_Data for this exercise:_
####
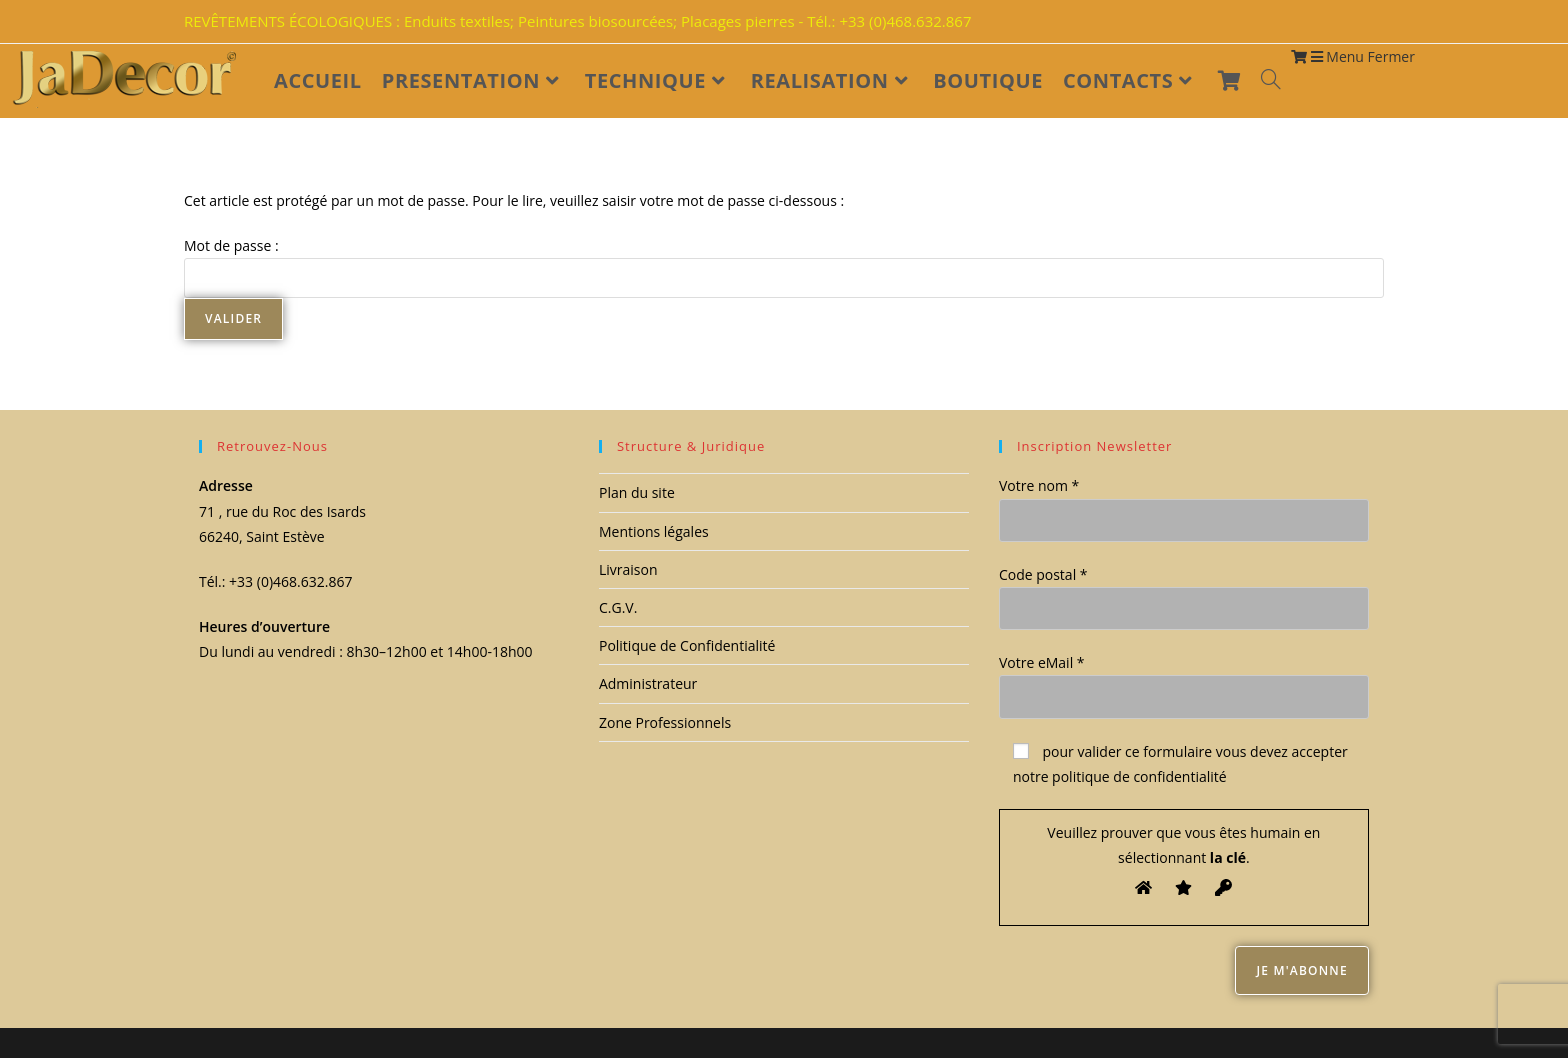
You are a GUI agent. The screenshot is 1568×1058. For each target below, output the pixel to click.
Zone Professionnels (665, 722)
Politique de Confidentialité (687, 645)
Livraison (628, 569)
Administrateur (648, 683)
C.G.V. (618, 607)
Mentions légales (654, 531)
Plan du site (637, 492)
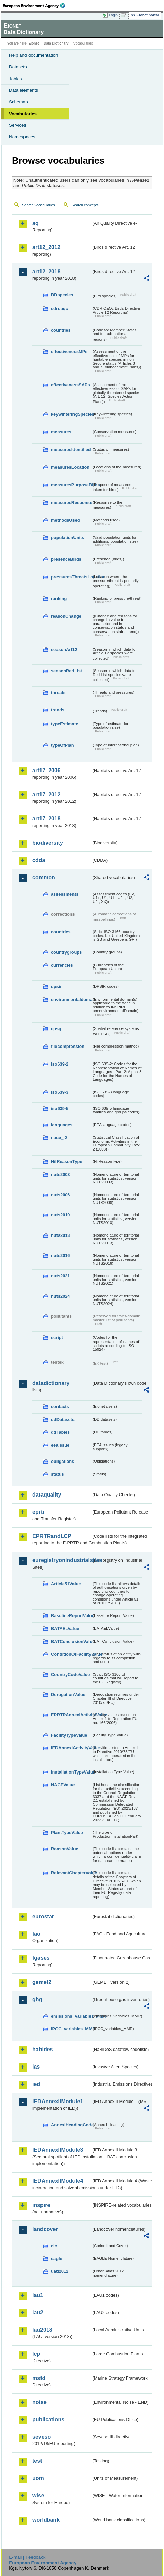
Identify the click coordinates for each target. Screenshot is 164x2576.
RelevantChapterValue (71, 1872)
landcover (45, 2229)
####
_Written problem:_
Swap every "target" in the data above for "element" and write the lines out again with nothing else altered, leaving out the pictures.

_Completed exercise:_
You are a GUI agent. The screenshot is 1568×1058. For each element below, output the pixel to click.
Zone Professionnels (665, 722)
Politique de Confidentialité (687, 645)
Livraison (628, 569)
Administrateur (648, 683)
C.G.V. (618, 607)
Mentions légales (654, 531)
Plan du site (637, 492)
Identify the click coordinates for each element. Screenshot is 164x2576.
RelevantChapterValue (71, 1872)
landcover (45, 2229)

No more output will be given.